- **WHAT TO PRODUCE**
Copy out word for word the lines running from the start of the data through the line that contains "[x=1102, y=266]", with that line included.

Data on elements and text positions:
..........
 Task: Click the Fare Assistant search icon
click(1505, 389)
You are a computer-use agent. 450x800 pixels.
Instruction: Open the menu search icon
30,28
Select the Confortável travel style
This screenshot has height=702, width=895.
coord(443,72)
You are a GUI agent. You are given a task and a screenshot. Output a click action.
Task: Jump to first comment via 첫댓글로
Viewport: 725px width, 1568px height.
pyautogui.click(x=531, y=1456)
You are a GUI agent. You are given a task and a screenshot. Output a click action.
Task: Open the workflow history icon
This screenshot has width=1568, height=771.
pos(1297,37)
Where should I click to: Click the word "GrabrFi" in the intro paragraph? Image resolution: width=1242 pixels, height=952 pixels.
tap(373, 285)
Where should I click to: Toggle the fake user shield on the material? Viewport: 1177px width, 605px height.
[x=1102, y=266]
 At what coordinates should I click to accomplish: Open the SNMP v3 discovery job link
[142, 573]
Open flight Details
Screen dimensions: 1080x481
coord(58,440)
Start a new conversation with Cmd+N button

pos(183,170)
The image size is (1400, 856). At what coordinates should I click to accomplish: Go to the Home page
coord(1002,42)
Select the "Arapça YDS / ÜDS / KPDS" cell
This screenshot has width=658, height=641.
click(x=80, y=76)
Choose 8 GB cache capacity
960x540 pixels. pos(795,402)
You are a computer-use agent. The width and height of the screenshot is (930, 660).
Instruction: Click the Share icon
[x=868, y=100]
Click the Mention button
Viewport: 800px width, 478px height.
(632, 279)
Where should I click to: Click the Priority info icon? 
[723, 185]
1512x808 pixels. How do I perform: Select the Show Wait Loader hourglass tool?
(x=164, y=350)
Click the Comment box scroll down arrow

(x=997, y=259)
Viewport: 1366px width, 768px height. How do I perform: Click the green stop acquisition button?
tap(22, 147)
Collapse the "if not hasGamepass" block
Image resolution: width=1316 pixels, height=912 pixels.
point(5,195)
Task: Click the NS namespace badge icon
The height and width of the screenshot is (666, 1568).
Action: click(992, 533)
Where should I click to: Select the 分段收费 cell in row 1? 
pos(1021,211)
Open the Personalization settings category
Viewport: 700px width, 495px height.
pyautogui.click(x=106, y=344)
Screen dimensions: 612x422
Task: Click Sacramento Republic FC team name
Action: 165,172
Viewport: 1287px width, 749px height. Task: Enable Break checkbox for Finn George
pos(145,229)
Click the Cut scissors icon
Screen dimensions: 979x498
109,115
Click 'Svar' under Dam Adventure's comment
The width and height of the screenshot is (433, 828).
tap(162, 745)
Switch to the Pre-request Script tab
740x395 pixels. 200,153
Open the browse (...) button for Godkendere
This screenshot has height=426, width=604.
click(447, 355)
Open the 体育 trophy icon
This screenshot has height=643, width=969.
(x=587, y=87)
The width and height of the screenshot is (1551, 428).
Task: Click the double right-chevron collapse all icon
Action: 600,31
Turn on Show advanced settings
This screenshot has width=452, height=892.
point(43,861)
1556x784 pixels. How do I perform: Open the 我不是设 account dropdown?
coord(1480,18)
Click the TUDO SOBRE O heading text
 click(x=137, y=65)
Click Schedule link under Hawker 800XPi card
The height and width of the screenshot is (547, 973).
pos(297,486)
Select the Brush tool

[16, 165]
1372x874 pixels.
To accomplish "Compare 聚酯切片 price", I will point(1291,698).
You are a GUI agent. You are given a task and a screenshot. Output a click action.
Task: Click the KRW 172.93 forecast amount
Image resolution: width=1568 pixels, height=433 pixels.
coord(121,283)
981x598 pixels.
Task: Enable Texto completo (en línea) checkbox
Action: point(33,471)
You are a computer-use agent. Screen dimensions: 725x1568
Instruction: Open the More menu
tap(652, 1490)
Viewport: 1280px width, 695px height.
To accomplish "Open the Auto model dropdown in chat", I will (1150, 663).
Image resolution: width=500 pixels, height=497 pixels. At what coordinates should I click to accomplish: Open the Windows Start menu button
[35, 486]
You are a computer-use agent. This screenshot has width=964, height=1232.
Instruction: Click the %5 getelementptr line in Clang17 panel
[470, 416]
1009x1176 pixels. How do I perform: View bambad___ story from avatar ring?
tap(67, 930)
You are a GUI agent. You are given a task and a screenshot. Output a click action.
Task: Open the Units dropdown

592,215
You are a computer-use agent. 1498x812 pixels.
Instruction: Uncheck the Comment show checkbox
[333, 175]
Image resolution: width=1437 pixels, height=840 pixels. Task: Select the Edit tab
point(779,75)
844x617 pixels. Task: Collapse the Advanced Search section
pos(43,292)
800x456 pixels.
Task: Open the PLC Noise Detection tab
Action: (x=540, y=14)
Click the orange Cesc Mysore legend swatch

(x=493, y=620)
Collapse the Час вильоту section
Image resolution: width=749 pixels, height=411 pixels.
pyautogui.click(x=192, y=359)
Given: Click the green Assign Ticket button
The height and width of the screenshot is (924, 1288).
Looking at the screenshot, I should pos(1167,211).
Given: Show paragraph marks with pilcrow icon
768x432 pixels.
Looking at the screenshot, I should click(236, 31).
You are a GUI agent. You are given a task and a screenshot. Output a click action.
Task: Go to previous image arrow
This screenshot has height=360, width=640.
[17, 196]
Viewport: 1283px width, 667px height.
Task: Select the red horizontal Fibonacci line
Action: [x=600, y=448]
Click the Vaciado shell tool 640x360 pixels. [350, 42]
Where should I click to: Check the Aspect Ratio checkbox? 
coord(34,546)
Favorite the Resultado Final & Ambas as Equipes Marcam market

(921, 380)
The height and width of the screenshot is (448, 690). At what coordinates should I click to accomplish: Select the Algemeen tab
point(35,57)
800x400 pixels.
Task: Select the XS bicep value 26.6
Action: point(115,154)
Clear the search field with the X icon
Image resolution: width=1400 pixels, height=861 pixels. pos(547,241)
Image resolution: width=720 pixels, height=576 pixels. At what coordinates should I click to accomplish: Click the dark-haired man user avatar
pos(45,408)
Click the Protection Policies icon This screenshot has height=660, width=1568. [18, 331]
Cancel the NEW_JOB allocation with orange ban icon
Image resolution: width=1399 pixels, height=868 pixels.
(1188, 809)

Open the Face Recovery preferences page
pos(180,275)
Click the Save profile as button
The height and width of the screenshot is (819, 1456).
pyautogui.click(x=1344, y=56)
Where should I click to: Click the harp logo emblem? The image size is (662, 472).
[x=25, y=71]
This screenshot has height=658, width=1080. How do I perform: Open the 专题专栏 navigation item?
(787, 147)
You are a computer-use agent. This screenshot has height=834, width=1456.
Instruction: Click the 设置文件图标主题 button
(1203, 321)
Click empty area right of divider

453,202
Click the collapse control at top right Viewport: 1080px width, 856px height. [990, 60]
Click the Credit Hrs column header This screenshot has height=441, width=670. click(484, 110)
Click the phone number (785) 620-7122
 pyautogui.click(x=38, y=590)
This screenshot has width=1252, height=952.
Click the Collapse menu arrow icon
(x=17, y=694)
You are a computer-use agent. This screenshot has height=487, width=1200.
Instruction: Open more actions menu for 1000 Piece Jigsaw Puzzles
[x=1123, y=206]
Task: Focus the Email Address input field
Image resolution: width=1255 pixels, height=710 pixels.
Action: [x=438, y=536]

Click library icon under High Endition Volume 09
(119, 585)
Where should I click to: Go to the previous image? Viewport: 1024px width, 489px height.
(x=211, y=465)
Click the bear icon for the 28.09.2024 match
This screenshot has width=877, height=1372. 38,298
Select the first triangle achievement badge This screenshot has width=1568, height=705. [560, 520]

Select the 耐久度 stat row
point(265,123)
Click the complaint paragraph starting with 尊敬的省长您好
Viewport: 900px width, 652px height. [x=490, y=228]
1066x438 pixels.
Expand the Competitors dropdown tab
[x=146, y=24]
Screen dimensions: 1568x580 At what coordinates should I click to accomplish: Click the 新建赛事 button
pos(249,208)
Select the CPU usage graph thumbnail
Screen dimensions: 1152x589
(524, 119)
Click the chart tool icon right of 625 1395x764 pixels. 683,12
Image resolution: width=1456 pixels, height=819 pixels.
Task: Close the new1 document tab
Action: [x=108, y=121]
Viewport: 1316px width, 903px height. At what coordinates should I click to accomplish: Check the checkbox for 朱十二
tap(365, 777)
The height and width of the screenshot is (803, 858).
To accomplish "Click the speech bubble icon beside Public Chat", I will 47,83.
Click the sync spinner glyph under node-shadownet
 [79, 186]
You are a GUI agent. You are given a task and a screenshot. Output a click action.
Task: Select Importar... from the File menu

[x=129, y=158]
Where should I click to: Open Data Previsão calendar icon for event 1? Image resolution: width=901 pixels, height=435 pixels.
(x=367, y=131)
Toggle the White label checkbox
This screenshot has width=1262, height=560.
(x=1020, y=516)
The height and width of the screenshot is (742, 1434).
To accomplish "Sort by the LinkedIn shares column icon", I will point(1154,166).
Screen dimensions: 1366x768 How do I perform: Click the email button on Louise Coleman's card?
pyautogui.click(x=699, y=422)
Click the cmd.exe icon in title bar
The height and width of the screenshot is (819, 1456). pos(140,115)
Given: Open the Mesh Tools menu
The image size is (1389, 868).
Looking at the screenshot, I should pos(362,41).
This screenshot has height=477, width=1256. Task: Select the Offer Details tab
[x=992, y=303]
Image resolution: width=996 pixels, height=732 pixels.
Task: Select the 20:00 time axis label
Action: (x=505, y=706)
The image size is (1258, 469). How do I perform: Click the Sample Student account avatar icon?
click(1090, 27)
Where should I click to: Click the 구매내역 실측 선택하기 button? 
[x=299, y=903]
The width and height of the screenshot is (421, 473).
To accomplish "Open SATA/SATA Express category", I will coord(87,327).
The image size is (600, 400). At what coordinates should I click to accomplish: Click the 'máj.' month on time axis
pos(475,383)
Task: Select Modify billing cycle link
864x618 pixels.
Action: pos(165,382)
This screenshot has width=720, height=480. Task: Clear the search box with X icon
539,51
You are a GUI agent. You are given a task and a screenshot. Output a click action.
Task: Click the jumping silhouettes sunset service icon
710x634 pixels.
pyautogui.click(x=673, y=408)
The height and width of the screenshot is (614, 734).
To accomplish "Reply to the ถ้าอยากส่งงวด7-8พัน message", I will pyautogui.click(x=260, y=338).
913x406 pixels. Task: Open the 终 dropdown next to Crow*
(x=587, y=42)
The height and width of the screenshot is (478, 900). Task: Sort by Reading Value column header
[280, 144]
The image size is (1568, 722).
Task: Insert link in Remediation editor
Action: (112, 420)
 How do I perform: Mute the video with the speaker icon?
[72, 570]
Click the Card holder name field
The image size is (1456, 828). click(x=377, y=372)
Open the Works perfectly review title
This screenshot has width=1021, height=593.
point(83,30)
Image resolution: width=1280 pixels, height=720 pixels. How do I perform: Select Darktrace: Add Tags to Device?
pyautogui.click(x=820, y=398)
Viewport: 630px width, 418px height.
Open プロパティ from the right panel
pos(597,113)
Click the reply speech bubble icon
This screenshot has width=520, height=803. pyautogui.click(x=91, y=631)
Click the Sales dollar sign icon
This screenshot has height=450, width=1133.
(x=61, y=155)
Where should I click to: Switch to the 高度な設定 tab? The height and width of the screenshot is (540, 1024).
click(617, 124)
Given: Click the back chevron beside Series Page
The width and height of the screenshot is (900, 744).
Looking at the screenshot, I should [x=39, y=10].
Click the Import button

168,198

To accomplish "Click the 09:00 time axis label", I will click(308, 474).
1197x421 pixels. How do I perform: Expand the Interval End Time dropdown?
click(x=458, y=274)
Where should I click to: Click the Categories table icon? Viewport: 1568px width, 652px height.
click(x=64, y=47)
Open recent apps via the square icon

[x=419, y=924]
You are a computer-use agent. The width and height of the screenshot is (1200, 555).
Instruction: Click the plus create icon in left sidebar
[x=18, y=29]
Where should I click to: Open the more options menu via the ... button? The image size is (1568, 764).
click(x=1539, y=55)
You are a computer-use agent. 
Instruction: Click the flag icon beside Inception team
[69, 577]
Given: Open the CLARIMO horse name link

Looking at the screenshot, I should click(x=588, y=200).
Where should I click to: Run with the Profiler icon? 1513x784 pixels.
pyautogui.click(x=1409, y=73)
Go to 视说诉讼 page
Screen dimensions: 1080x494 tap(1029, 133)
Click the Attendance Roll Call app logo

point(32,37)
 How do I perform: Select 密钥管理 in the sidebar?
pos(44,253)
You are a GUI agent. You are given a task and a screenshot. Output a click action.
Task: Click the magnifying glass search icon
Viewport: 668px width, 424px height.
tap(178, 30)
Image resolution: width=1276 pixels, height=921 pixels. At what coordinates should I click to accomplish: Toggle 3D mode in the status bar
..........
- **TASK ANSWER**
 Task: Click the Fare Assistant search icon
click(1505, 389)
You are a computer-use agent. 450x800 pixels.
Instruction: Open the menu search icon
30,28
Select the Confortável travel style
This screenshot has height=702, width=895.
coord(443,72)
You are a GUI agent. You are given a task and a screenshot. Output a click action.
Task: Jump to first comment via 첫댓글로
Viewport: 725px width, 1568px height.
pyautogui.click(x=531, y=1456)
You are a GUI agent. You are given a task and a screenshot. Output a click action.
Task: Open the workflow history icon
This screenshot has width=1568, height=771.
pos(1297,37)
Where should I click to: Click the word "GrabrFi" in the intro paragraph? Image resolution: width=1242 pixels, height=952 pixels.
tap(373, 285)
Where should I click to: Toggle the fake user shield on the material? Viewport: 1177px width, 605px height.
[x=1102, y=266]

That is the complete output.